◆ Action item
Print only the closing part of the entries. It starts at the line containing "İletişim (161, 223)" and includes the final line, exactly as written.
::::
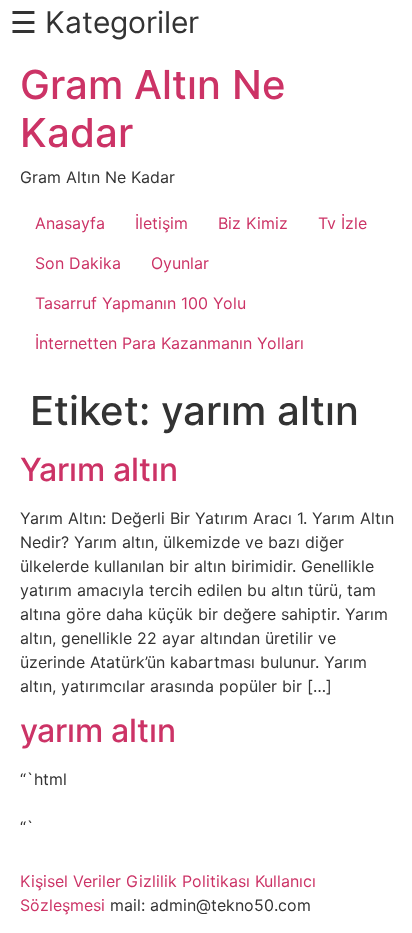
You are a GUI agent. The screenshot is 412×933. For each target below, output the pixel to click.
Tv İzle (342, 223)
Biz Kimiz (253, 223)
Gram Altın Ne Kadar (153, 108)
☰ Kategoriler (104, 22)
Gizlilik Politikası (188, 881)
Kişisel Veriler (70, 881)
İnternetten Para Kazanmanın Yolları (169, 343)
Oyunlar (180, 263)
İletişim (161, 223)
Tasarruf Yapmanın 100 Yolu (140, 303)
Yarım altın (99, 469)
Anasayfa (70, 223)
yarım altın (98, 730)
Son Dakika (78, 263)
::::
◆ Task answer
İletişim (161, 223)
Tasarruf Yapmanın 100 Yolu (140, 303)
Yarım altın (99, 469)
Anasayfa (70, 223)
yarım altın (98, 730)
Son Dakika (78, 263)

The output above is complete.